Storing the value of each
Ataxx position would require at least 2^77.66 trits (win, lose, or draw), which would require an insane amount of storage. No, naive brute force is crazy. But we could work "outside-in" - evaluating the fullest boards and storing their values in a table, then truncating a forward search whenever we hit one of these.
How many of these full boards are there? If n = number of gaps, m = number of black pieces, then there are 49!/(n!*(49-n)!) ways to distribute the gaps, and (49-n)!/(m!*(49-n-m)!) ways to distribute the black pieces around the gaps, for a total of 49!/(n!*m!*(49-n-m)!) positions with a given n gaps and m black pieces.
berndj@capybara:~/anthraxx$ ./bruteforce |head -100000000 |bzip2 -c9 |wc
858 2691 107495
That's 100000000 trits (win, lose, or draw) compressing to 107495 bytes: a compression ratio of 184. All information should compress so well! I expect that with clever enumeration sequences, one can improve this compression ratio even more. Ternary Gray code anyone?
Some examples:
n m #positions raw_storage compressed_storage
0 20 28277527346376 7TB 38GB
0 30 18851684897584 5TB 26GB
1 20 820048293044904 205TB 1114GB
1 30 358182013054096 90TB 487GB
5 20 3358097760018881880 840 PB 4.6PB
5 30 219207391989106752 55PB 298TB
I've made a
graph of compressed storage vs m, for n = 3. I didn't bother with m > 23 as the numbers are symmetrical about m = 23. It's clear that motivated wealthy individuals are able to store the values of all positions with only a few gaps, say, no more than 3.
Now how long might it take to populate such a vast table?

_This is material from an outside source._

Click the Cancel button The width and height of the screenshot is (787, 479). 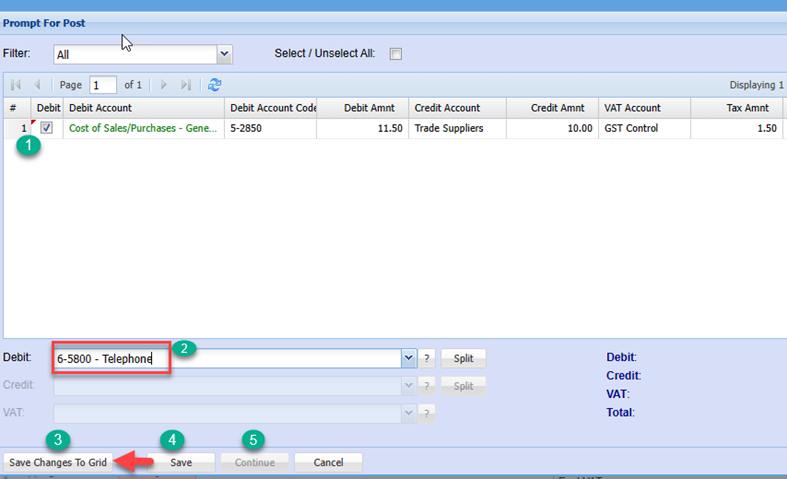(328, 463)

berndj@capybara:~/anthraxx$ time ./bruteforce |head -100000000 >/dev/null
real 0m34.547s
user 0m34.930s
sys 0m0.350s
Bear in mind that this is just a naive implementation of what is likely to be a very bitbashing-friendly computation (Ataxx was
designed to be easier for computers to compute than for humans!) Furthermore, populating this table is
embarrassingly parallel - I haven't even used all four of my poor little laptop's CPU cores. By my estimation I could populate the 3 gaps, 23 black table in no more than 66 years. Probably a lot quicker if I spend just another hour teaching bruteforce.c a better representation of board positions, and using a popcount instruction that may or may not exist on my CPU. I'm quite optimistic about even a modest effort being able to muster the CPU power to populate this precious lookup table. There's a caveat here though: this relatively cheap seed table must hold values only for stalemate positions. Completely full boards are all finished, but but only
some boards with gaps are stalemated. I should probably adjust the storage requirements about 30% upwards to allow the table entries to encode the fact that the value is unknown - to be filled in later during a forwards search.